• DATA UNDER STUDY:
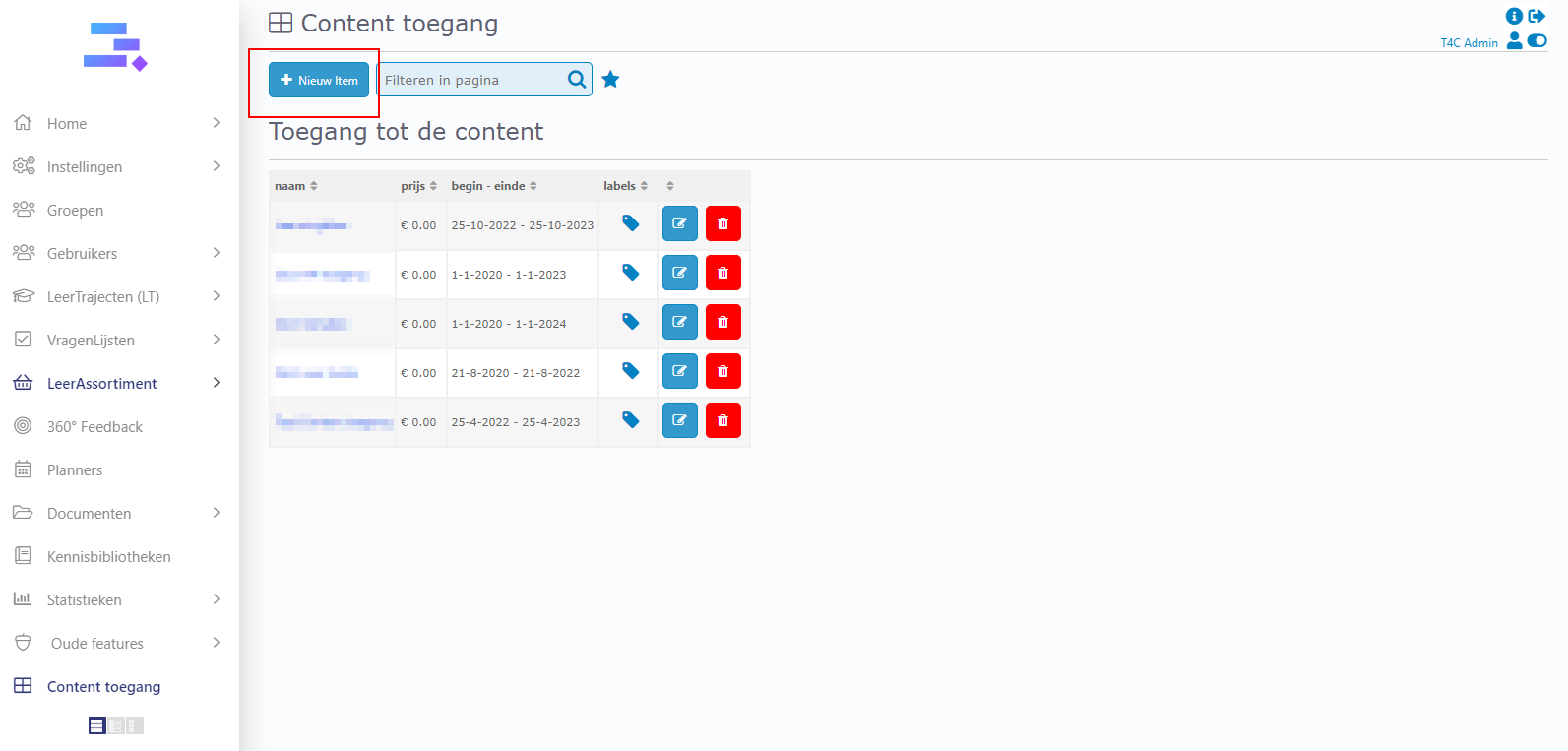This screenshot has width=1568, height=751.
Task: Expand the Instellingen menu chevron
Action: (x=217, y=166)
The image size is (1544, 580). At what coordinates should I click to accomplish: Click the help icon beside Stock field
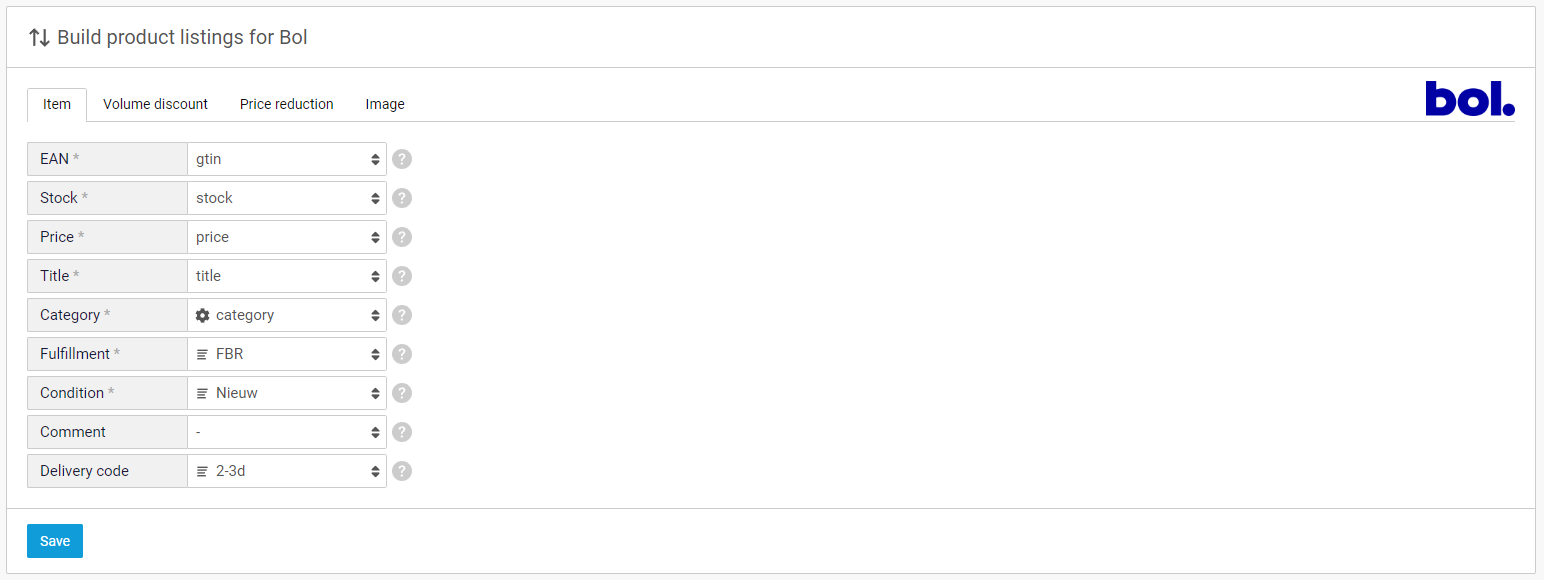pos(402,198)
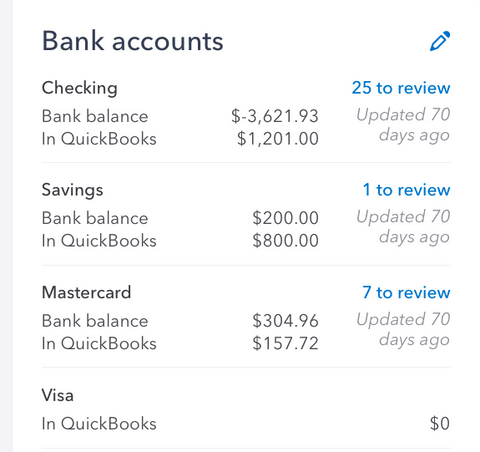Select the Savings account name
480x452 pixels.
point(72,190)
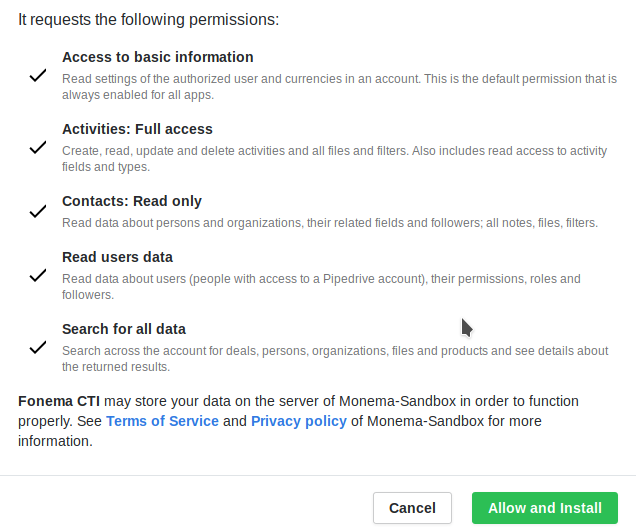The height and width of the screenshot is (532, 636).
Task: Open the Terms of Service link
Action: pyautogui.click(x=162, y=421)
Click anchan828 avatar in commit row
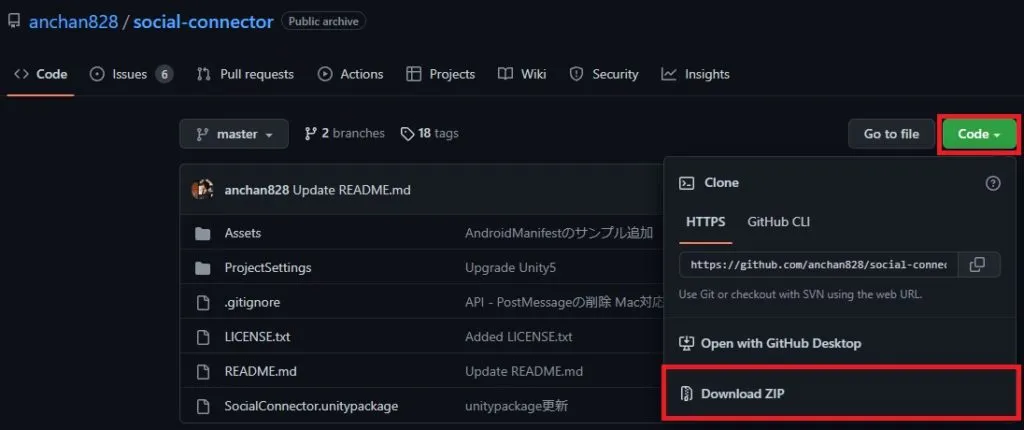 point(203,190)
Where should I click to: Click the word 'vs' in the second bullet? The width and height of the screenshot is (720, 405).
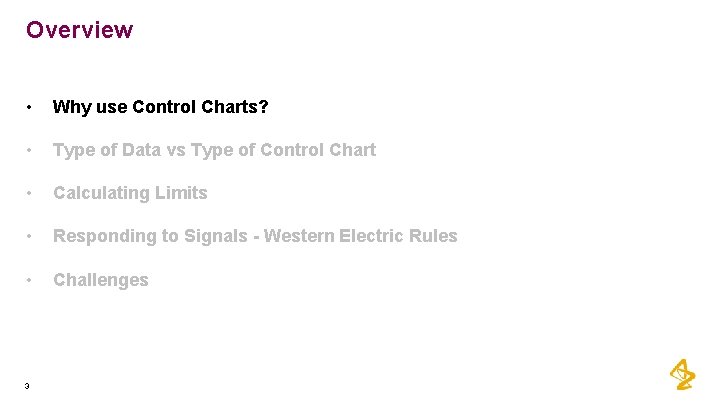tap(176, 151)
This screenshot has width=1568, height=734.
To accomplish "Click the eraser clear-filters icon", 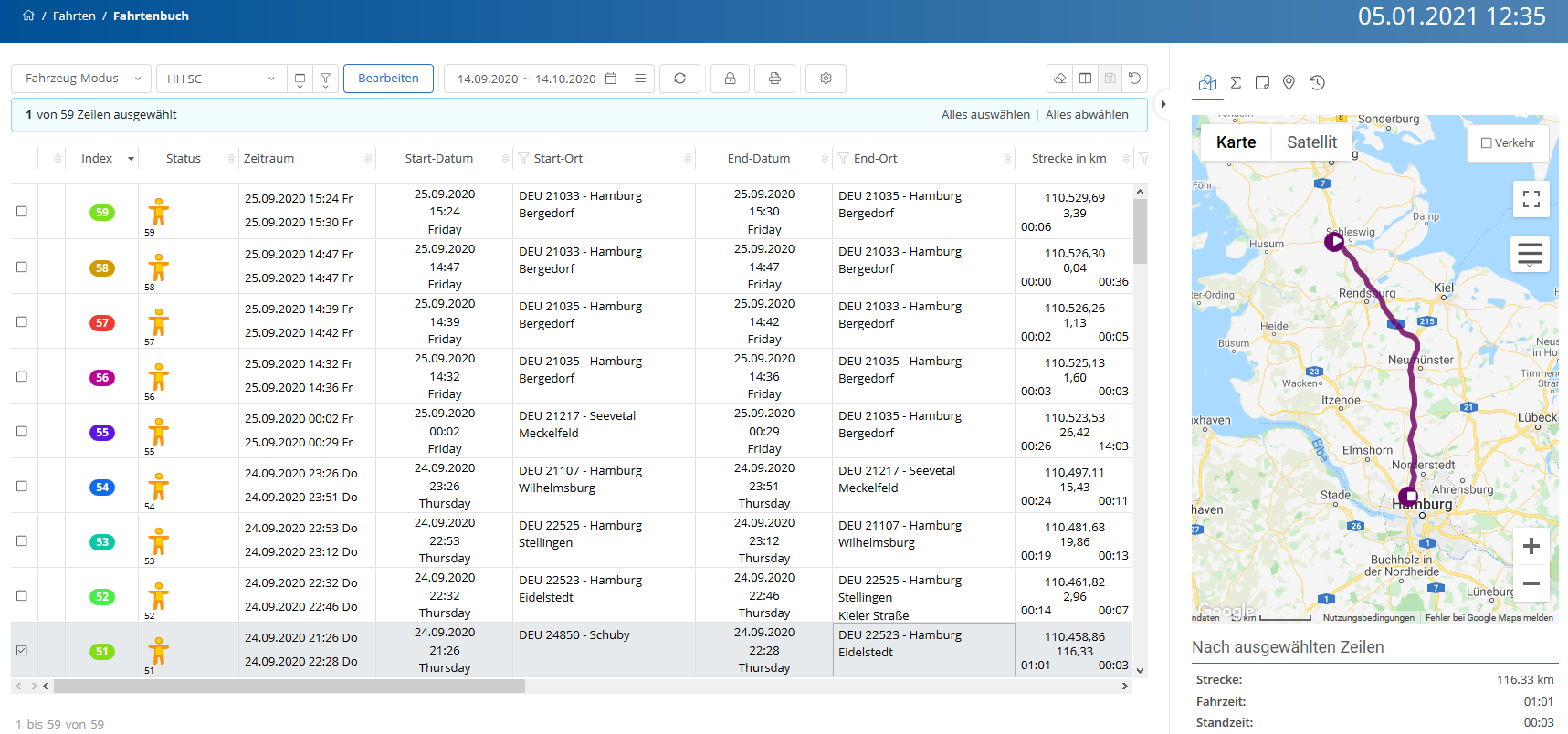I will click(x=1059, y=79).
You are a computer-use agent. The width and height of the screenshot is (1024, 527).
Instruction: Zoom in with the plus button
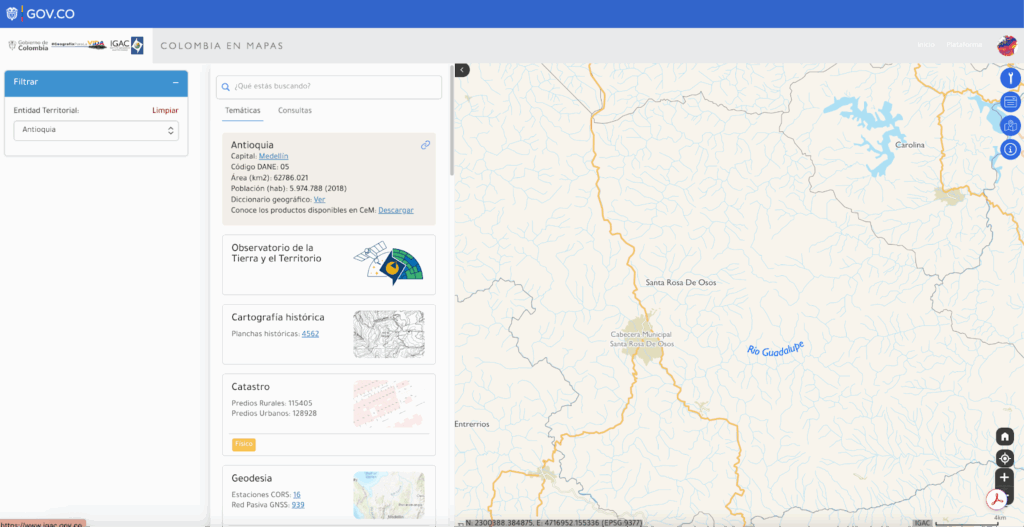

• WHAT THE EXERCISE ASKS:
Everything from the line containing "You are a computer-use" through the last line of the entries must be repeated verbatim, except pictures.

• TASK ANSWER:
You are a computer-use agent. The width and height of the screenshot is (1024, 527).
Instruction: Zoom in with the plus button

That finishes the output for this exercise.